Text block
====
Monday, December 1, 2008

Reality TV Analysis: MTV Juvies

Show: MTV Juvies

Considering my topic for my final project involved women and the industrial prison complex, I could have hardly asked for a “better” reality TV show to watch than MTV's Juvies: a show that follows the trials and tribulations of juvenile offenders brought to Lake County Juvenile Justice Complex in Indiana. Well, where do I start? Does the trivialization of crime problems bound out of psychological and socio-economic factors facing these teenagers offend me more than the overly simplistic and lauding portrayal of the reformative capacities of the modern industrial prison complex?

The episode I watched concerned two young African-American sisters, brought in for battery and possibly attempted murder and a young Caucasian man brought in for breaking and entering while under the influence of prescription pills. The two sisters, Jacinta and Jasmine, had gotten into a fight with two other girls when one of the other girls allegedly pulled out a knife and lacerated Jasmine. Seeing her sister bleeding, Jacinta attacked the other girl, taking her knife and stabbing her. Jasmine was brought in for disorderly conduct but Jacinta had more perilous charges that could have amounted to attempted murder.
====
Data segment

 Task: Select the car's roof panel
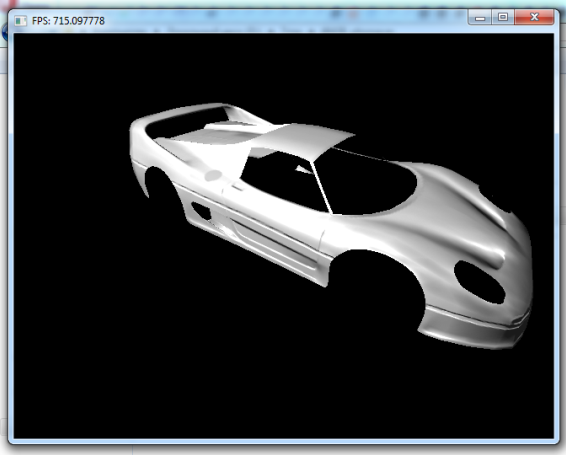(303, 139)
====
Given exercise 1
List every criminal charge that the MTV Juvies post says the teenagers in the episode were brought in for or could face.
Given exercise 2
Copy out the part of the MTV Juvies post that begins with the words "Considering my topic" and ends after "industrial prison complex?".

Worked solution 1
- Battery
- Attempted murder
- Breaking and entering
- Disorderly conduct

Worked solution 2
Considering my topic for my final project involved women and the industrial prison complex, I could have hardly asked for a “better” reality TV show to watch than MTV's Juvies: a show that follows the trials and tribulations of juvenile offenders brought to Lake County Juvenile Justice Complex in Indiana. Well, where do I start? Does the trivialization of crime problems bound out of psychological and socio-economic factors facing these teenagers offend me more than the overly simplistic and lauding portrayal of the reformative capacities of the modern industrial prison complex?